As a soon-to-graduate Notre Dame MBA candidate with an interest in technology, Vinod Krishnadas noticed a recruiting trend that did not sit well with him.
“Recruiters tend to look for technology talent on the West Coast, and then they jump all the way across to the East Coast, and so they kind of skip the entire Midwest,” Krishnadas, president of the MBA Technology Club, said. “So we wanted to give students a platform to showcase their technology talent and their capability.”
He hopes the MBA Tech Club’s first ever MBA Tech Innovation Challenge can serve as that platform.
Krishnadas said the Tech Innovation Challenge will kick off Notre Dame’s IDEA Week Friday where teams will present strategies for blockchain technology utilization.
Eight teams from Notre Dame, Washington University in St. Louis, Cornell University, Dartmouth College, the University of Maryland, University of California Irvine and Arizona State University will compete for prizes of $6,000, $3,000 and $1,000 in Jordan Auditorium in the Mendoza College of Business.
Krishnadas said the teams were selected from a pool of 20 first-round competitors after completing a challenge to showcase their overall understanding of blockchain technology. For the second and final round, they must present strategies for applying blockchain technology to the practice of value-added taxation.

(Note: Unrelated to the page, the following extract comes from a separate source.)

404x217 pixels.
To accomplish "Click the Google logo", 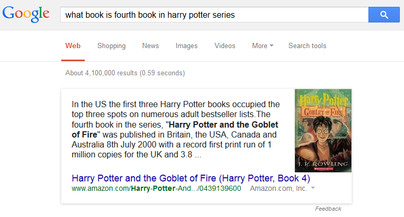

The competition has reinforced Krishnadas’ perception that Mendoza graduate students are interested in technology and have tech talent to offer, he said. Nine teams from Notre Dame entered the competition, and two have reached the final round.

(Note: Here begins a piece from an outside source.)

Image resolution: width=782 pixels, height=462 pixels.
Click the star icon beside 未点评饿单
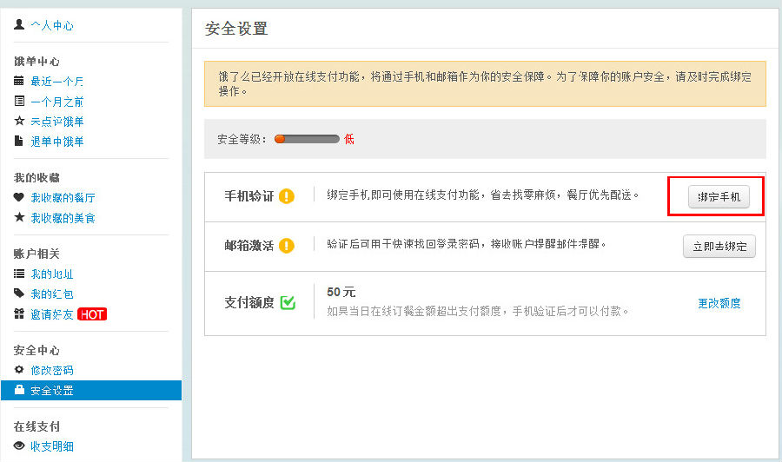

Jake Downs, a member of one of the final-round Notre Dame teams, said none of his team members had a blockchain technology background, but they wanted to apply their MBA knowledge to a new topic that has recently become trendy with the rise of Bitcoin.
“It’s been a lot of fun to tackle a subject that no one in our group knows anything about, so we’re all trying to learn something on the fly and come up with a solution that makes sense,” Downs said.
Ajit Vaidya, a member of the other final-round Notre Dame team and a longtime member of the MBA Tech Club, said he and some of of his teammates had technology backgrounds and had been fascinated by blockchain technology before entering the competition. Even so, he said the competition prompted them to learn more about the technology.
“We realize that there is so much more to learn each time we meet together as a team. As we’ve explored different applications of the technology, we’ve come to realize the pain points of a variety of stakeholders as the technology finds its use in supply chain, financial reporting, tax fraud, refugee management and diamonds trading, just to name a few,” Vaidya said in an email.
The teams will present their ideas in 30-minute segments starting at 1 p.m. Friday. Mendoza faculty and representatives from sponsors Thomson Reuters and SAP will judge the competition. The final round is open to the public, and audience members will be allowed to ask questions of each team.
“That goes back to the ethos of this competition, which is to make it a learning opportunity for everyone involved,” Krishnadas said. “Some of the judges when we started off either didn’t have a good sense of blockchain, or didn’t have a good sense of tax. So I think between the organizers, the teams, the judges and the audience, you know, everyone’s going to learn something from this competition.”